Real Plants Still Win

When researchers directly compared real plants, artificial plants, and photographs of plants, real plants came out ahead. In a study with elementary students, children reported feeling more comfortable and perceiving their environment as more natural when looking at living plants versus artificial ones. The real plants also tended to improve attention more effectively. The difference was statistically significant for both comfort and naturalness ratings.

A meta-analysis of biophilia research confirmed this pattern at a broader level. Full immersion in natural environments produced a larger emotional effect than laboratory simulations of nature. The researchers proposed thinking of it as a sliding scale: being in actual nature sits at the top, while various forms of biophilic design (including artificial plants, nature murals, and green materials) fall at different points below that, depending on how effectively they mimic the real thing. Fake plants land somewhere in the middle of that scale. They’re better than bare walls, but not as powerful as a living fern on your desk.

The Office Evidence Is Mixed

If you’re specifically thinking about putting fake plants in your workspace, temper your expectations. A series of studies looking at indoor plants in office environments found a split between lab results and real-world outcomes. In controlled laboratory settings, plants showed positive effects on performance and well-being. But in two field studies conducted in call center environments, with exposure periods of 6 and 14 weeks, plants had no significant impact on perceived productivity, physical health, psychological health, work engagement, job satisfaction, or evaluations of the work environment.

The researchers concluded that the role of indoor office plants in reducing the negative effects of work may be overstated, at least in call center environments. This doesn’t mean plants do nothing in offices, but it suggests the benefit may be too small to show up against the background noise of a busy, stressful workday. The context matters: a plant in a hospital room where you’re anxious and have little else to look at likely does more for your mood than a plant on the edge of your desk while you’re fielding calls.

Getting the Most From Fake Plants

If you’re going the artificial route, a few details can nudge the effect in your favor.

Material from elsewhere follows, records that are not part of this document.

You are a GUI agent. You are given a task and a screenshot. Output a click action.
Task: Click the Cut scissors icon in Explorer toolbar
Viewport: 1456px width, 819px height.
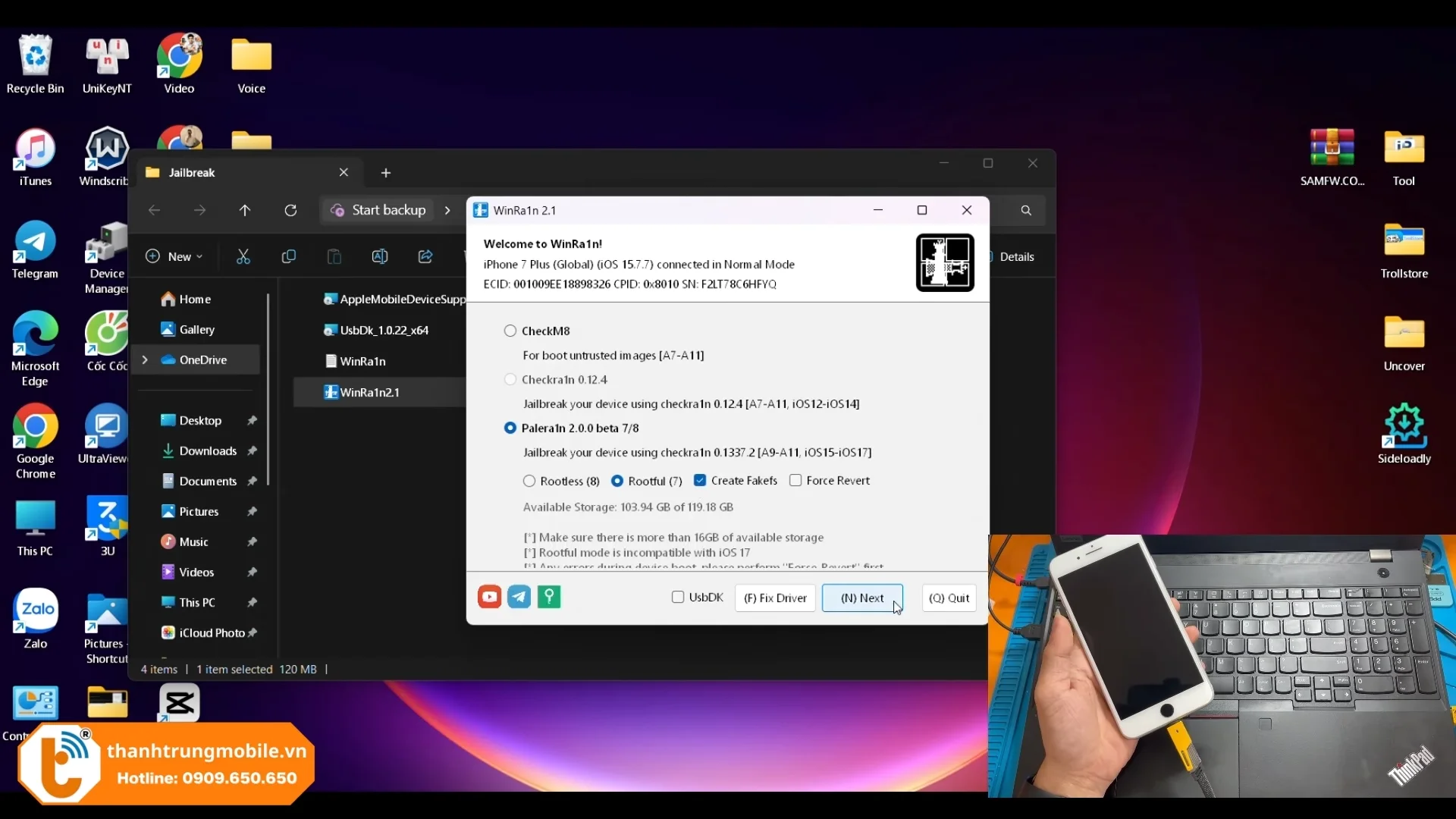[243, 257]
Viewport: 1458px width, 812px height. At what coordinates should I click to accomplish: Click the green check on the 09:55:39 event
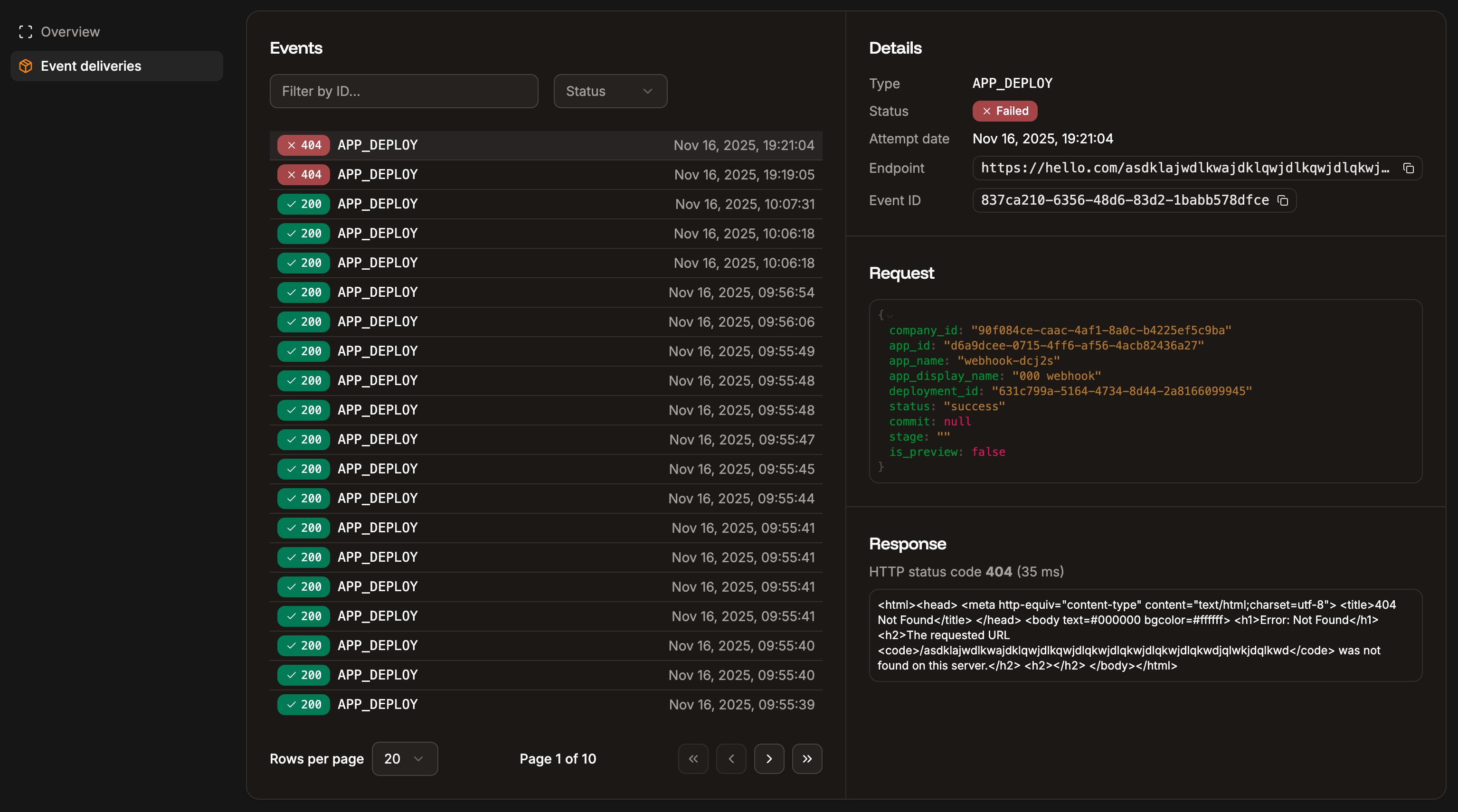click(x=292, y=705)
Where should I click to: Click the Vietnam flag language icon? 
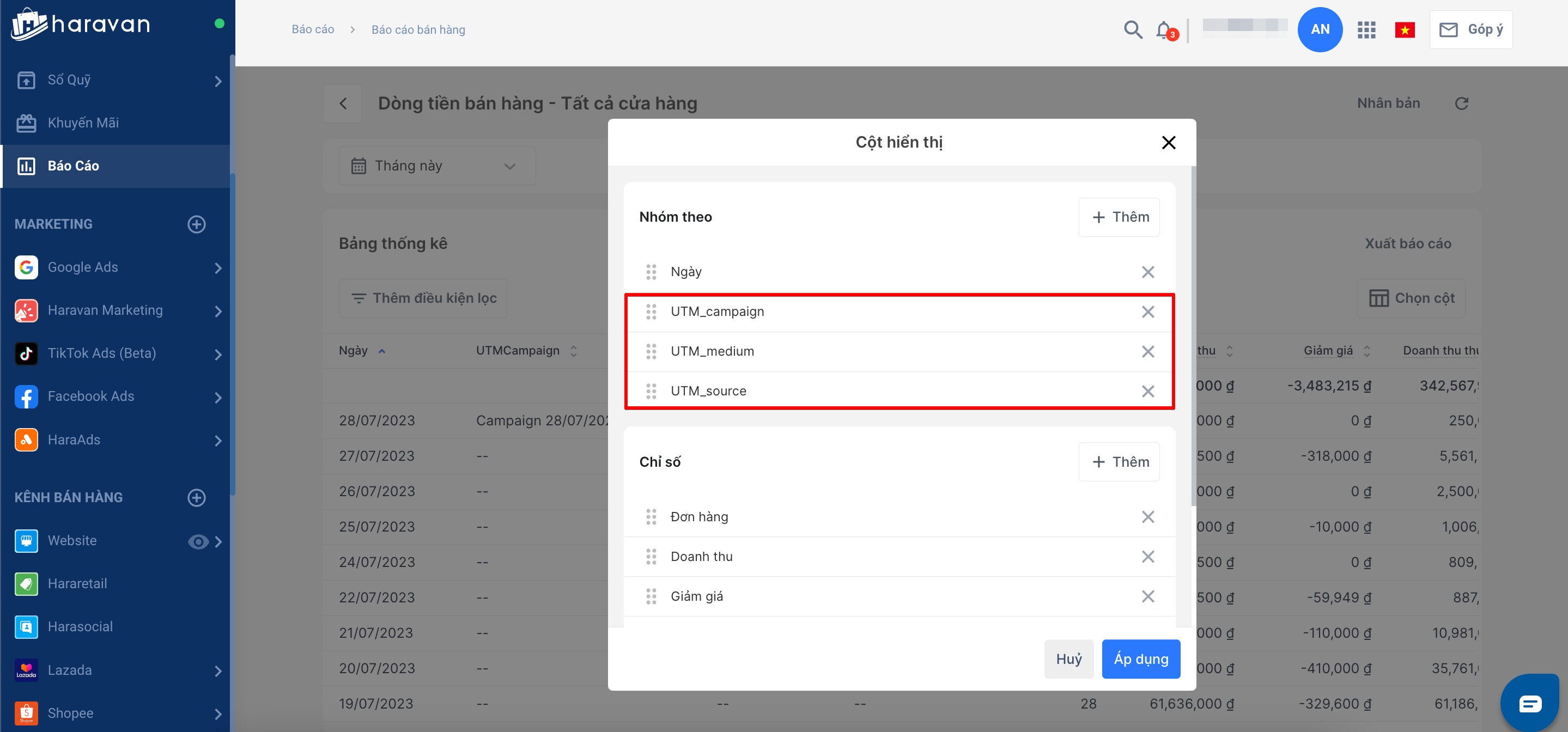1404,29
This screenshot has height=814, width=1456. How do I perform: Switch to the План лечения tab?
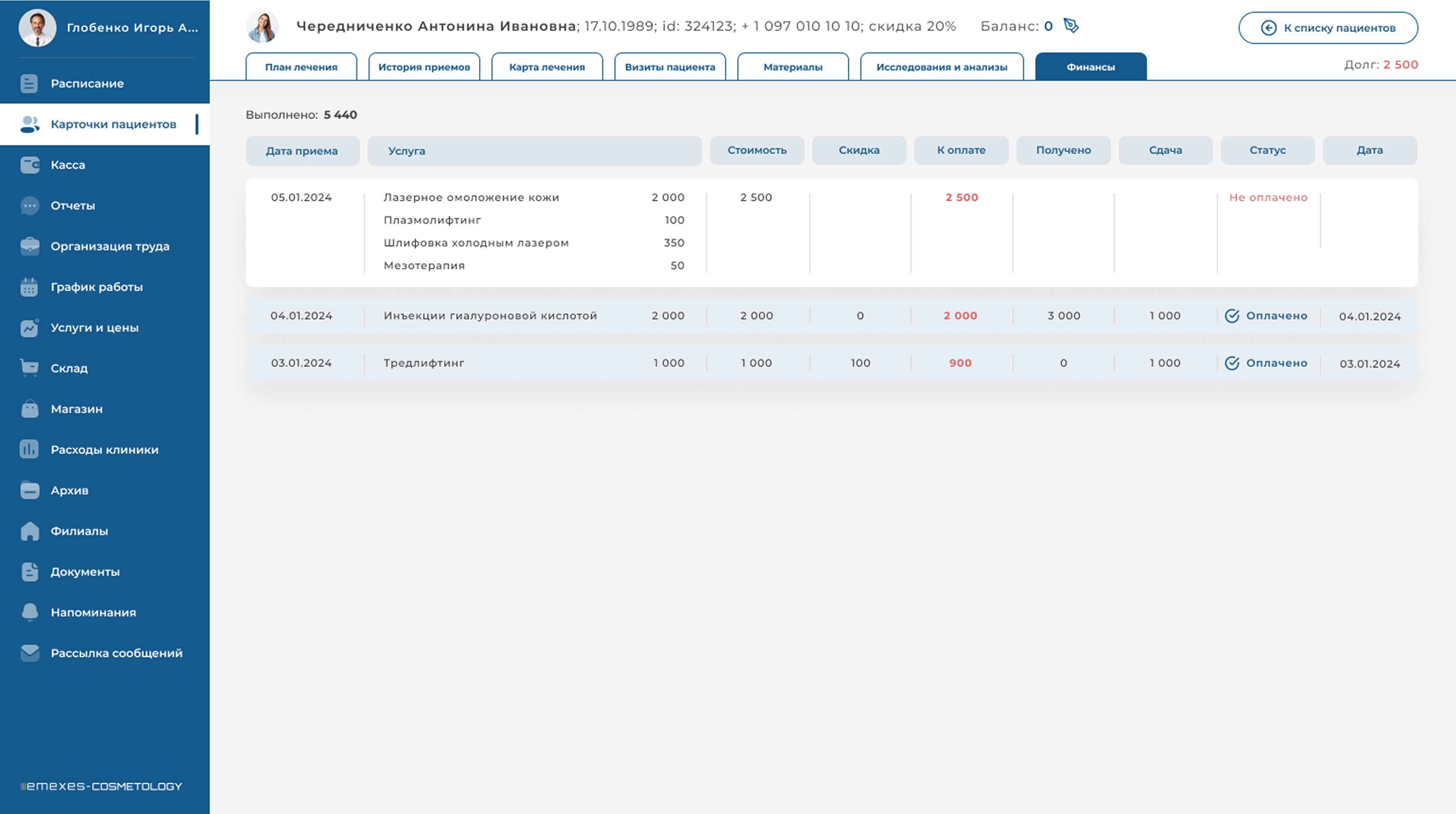tap(301, 67)
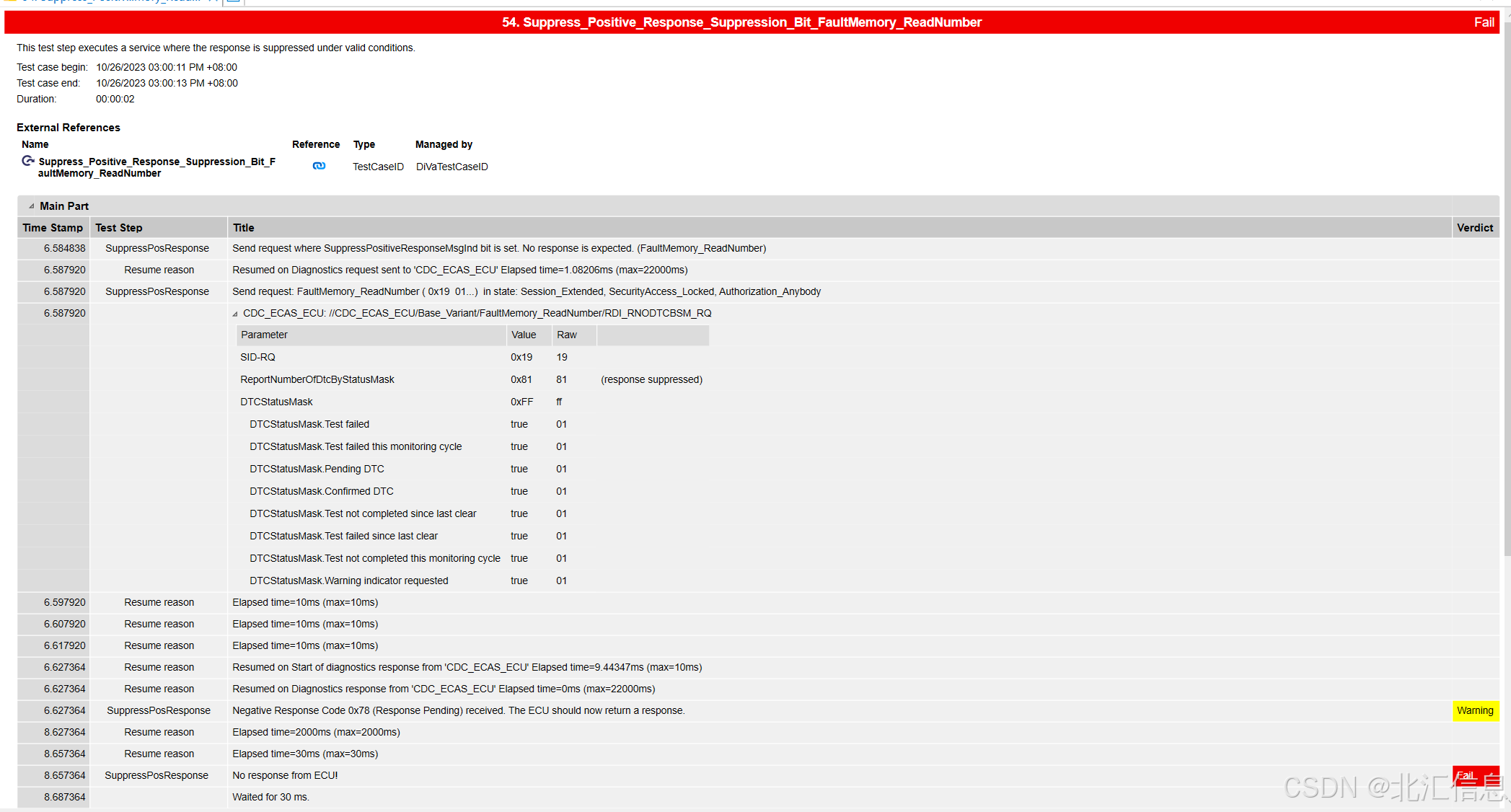Select the 'No response from ECU!' row

(285, 775)
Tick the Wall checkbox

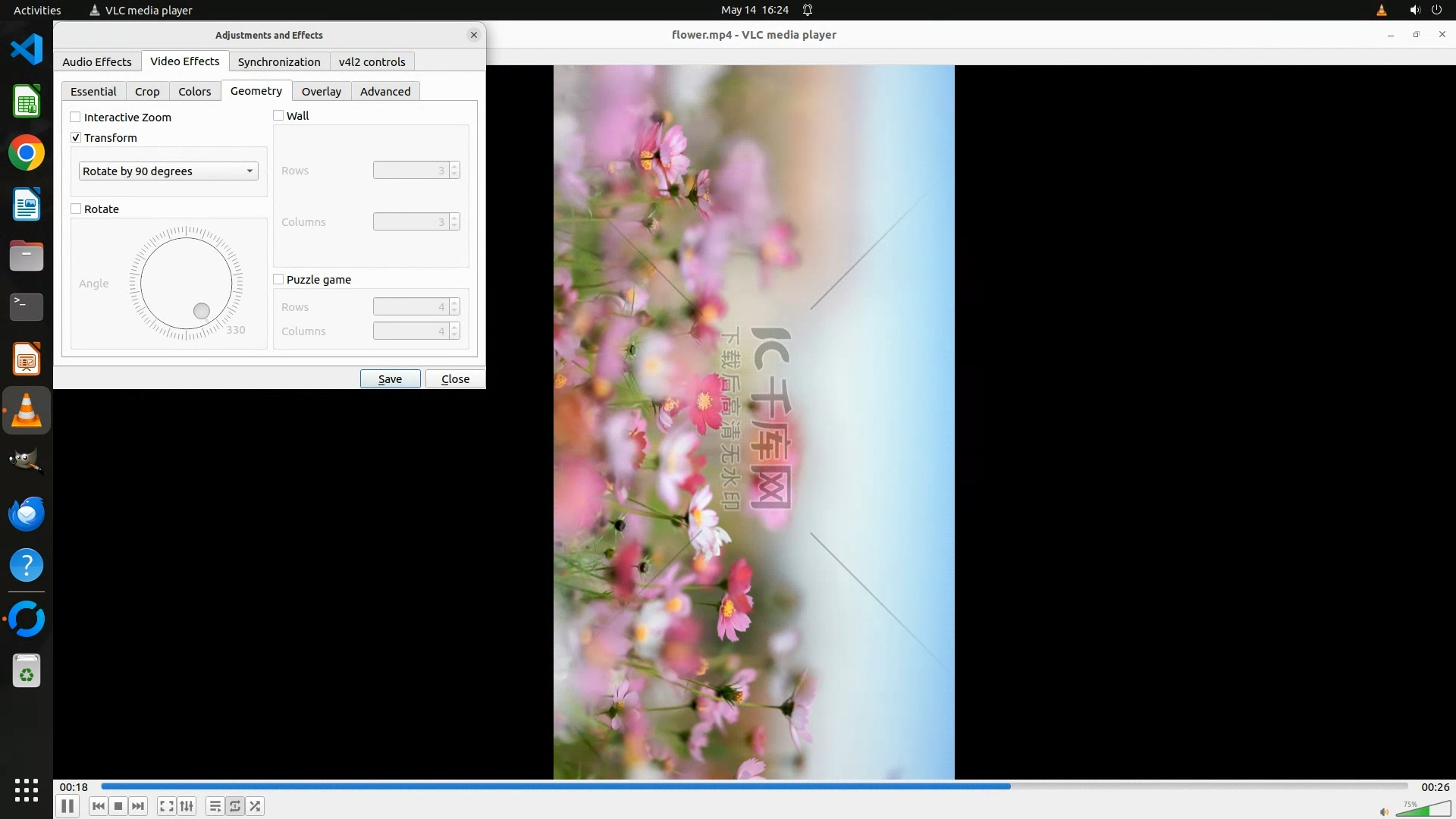pos(278,115)
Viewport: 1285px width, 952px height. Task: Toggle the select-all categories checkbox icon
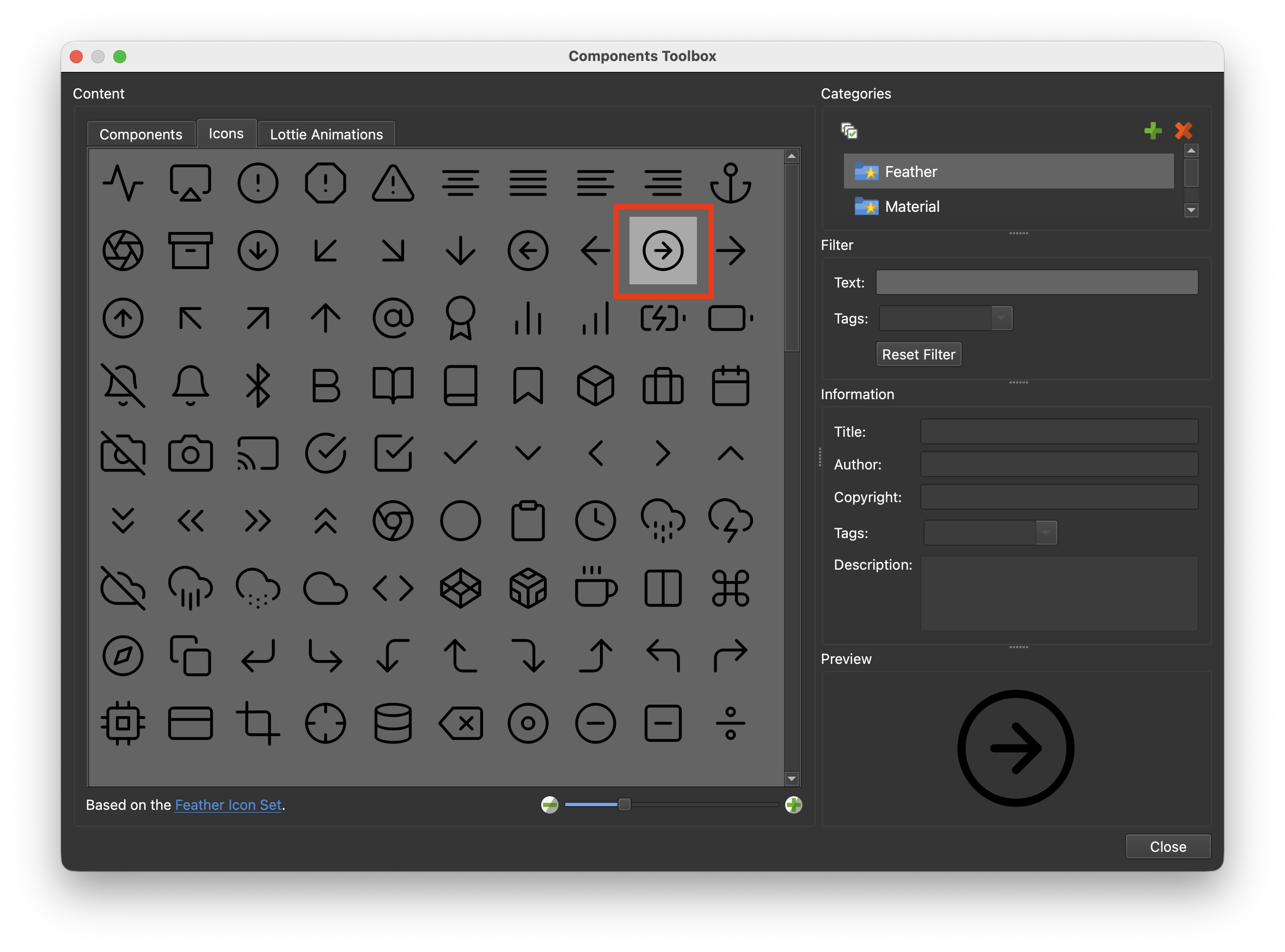(849, 131)
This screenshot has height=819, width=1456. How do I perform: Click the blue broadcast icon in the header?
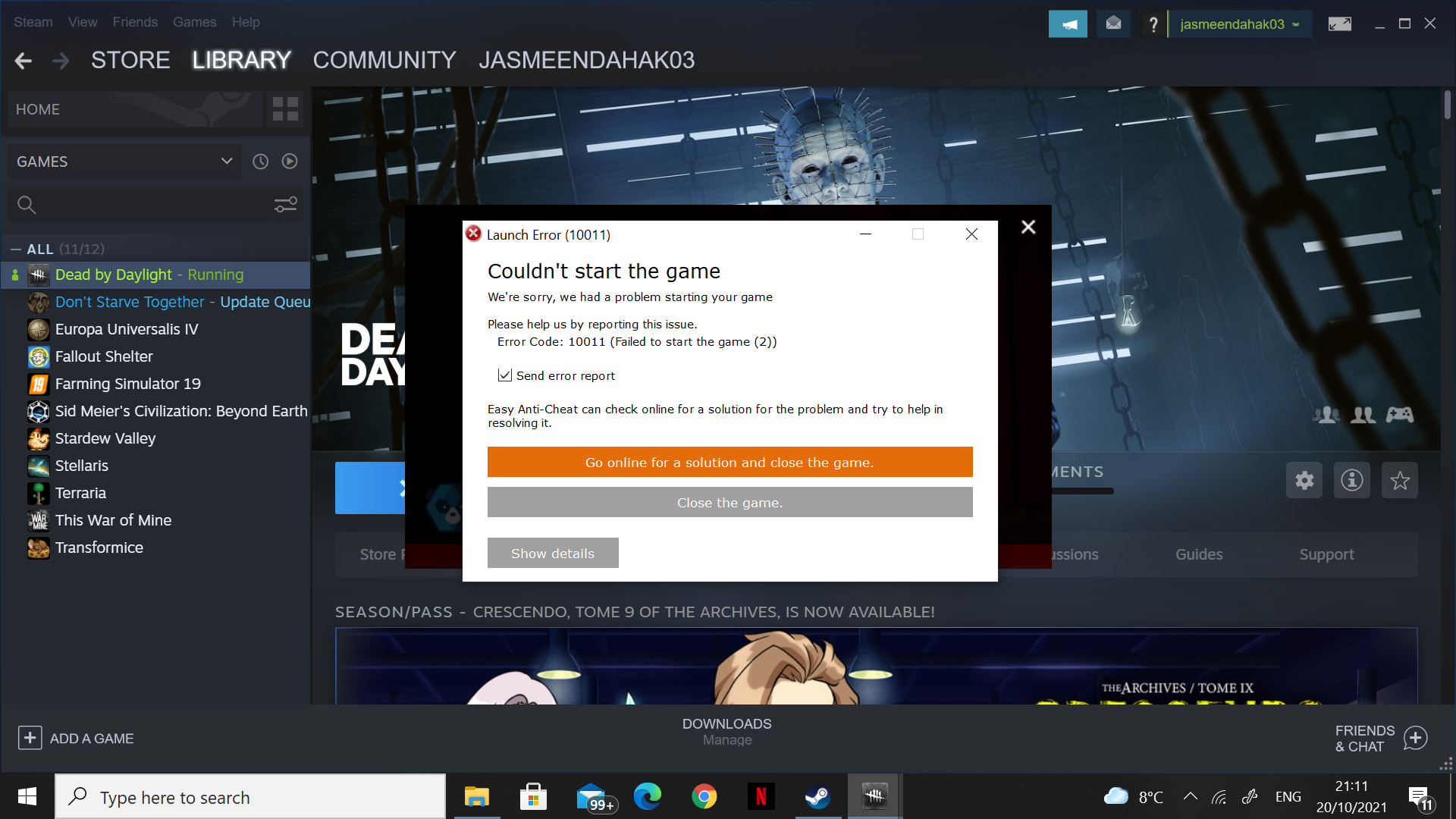click(1068, 24)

Leaf shape matters more than you might expect. Simpler, rounder leaves with smooth edges tend to promote relaxation, while highly complex, spiky foliage feels more stimulating. If your goal is a calming space, go for plants that mimic rounded, broad-leaf species rather than intricate ferns or spiky succulents.

Placement also matters. The mood benefit is strongest in environments that are otherwise devoid of natural elements. A fake plant in a windowless bathroom or a fluorescent-lit basement office will do more psychological work than one sitting next to a window that already overlooks a garden. The more nature-deprived the space, the more any green addition stands out to your brain.

Realism plays a role too. Since the benefit comes from your brain recognizing natural patterns and colors, a clearly plastic plant with shiny, uniform leaves won’t trigger the same response as a high-quality replica with varied textures and realistic coloring. Your visual system is surprisingly good at detecting “fake,” and the research suggests that perceived naturalness is directly tied to comfort. The closer the fake plant looks to a real one, the more of that comfort response you’ll get.

Quantity helps as well. The hospital study that found the strongest results used 12 potted plants in a single room. One small succulent on a shelf is unlikely to shift your mood in a noticeable way. Clustering several plants together, or choosing larger specimens, creates a stronger visual signal of “nature is here.”